Markus Feldenkirchen

Es liegt am Ernst der Sache, dass während der Verhandlungen über den Bundeshaushalt vor allem eines steigt: der Stressfaktor der Verhandelnden. Aber: Kein Grund zur Sorge, denn der Blick in einen medizinischen Ratgeber verrät, dass Stress auch Energien frei macht, "die verarbeitet werden müssen, z.B. durch Türenknallen, Schreien, mit der Faust auf den Tisch hauen, Gartenarbeit und Sport".

Für Sport im Dienst haben Mister und Misses Minister entweder keine Zeit oder die falsche Figur. Fällt also schon mal weg. Weil es in keinem Ministerium Gärten sondern allenfalls "begrünte Innenhöfe und Tiefgaragendächer" gibt und die auch noch von Profis (nicht die Grünen) verwaltet werden, kommt auch die Gartenarbeit nicht in Frage. Bleibt also: Schreien, Faust auf Tisch hauen und Türenknallen. Alles Tätigkeiten, die neben dem Stress-Abbau auch glänzend geeignet sind, den stolzen Finanz-Hans ein wenig einzuschüchtern, um ihm so ein paar Millionen mehr zu entlocken.
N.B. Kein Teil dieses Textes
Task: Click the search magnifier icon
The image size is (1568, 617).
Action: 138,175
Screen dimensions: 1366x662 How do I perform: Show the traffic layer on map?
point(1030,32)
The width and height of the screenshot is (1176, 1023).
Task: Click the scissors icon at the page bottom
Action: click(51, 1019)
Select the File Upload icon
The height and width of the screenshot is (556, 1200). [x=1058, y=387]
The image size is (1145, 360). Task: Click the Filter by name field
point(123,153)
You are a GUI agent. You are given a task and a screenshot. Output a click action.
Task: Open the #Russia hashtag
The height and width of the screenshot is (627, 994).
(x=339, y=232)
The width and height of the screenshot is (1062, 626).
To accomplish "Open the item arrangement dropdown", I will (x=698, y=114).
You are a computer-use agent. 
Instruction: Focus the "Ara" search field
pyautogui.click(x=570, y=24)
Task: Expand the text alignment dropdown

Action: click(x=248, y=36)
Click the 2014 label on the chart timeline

Eine Dame soll in diesem Jahr besonders kratzbürstig gewesen sein. Beobachter berichten, dass Forschungsministerin Bulmahn tatsächlich Eichelsche Türen geknallt und ihre Stimme in unappetitliche Höhen geschraubt habe. Eichel gab aus Angst um Scharnier und Gehör nach. Die Forschungsministerin hat jetzt 400 Millionen Mark mehr in der Kasse. Sie wirkte zudem völlig stressfrei. Weniger erfolgreich soll die Drohmethode des Verteidigungsministers gewesen sein. Es ist nur ein Gerücht, dass Scharping Panzerverbände zum Vormarsch auf das Finanzminsterium beordert hat, die Panzer aber wegen Spritmangel steckengeblieben sind.